Und jetzt? Wie weiter? Melody war so nahe an ihn herangekommen: Würde sie ihn durchschauen? Würde sie herausfinden, wer – oder was – er gewesen war? Was er alles getan hatte? Die Vorstellung jagte ihm kalte Schauer über den Rücken. Er zog sie noch etwas enger an sich. Er würde sie nie mehr hergeben. Er hätte sich nicht träumen lassen, dass er noch einmal eine solche Chance bekäme. Es war mehr als er verdient hatte. Und dieses Mal würde er keine Fehler mehr machen. Keinen einzigen.
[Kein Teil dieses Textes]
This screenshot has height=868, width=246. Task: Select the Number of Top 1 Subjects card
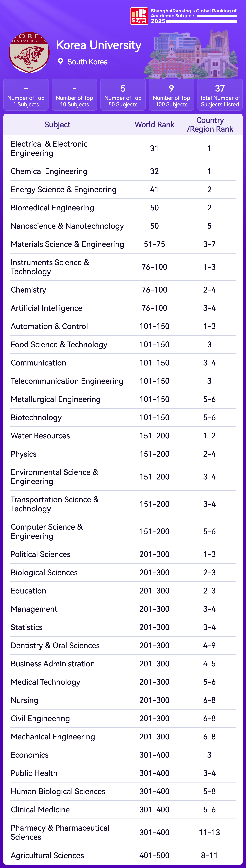pos(26,95)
Er würde seine Tochter beschützen, mit seinem Leben verteidigen, ihr alles beibringen, was sie wissen und können musste, und er würde dafür kämpfen, dass die Welt, in die sie hineingeboren worden war und die ihr bereits in dreizehn Jahren soviel genommen hatte, ihr eine sichere und glückliche Zukunft bieten konnte. Das würde seine Schuld etwas mindern und den Fehlern seiner Vergangenheit wenigstens einen gewissen Sinn abringen.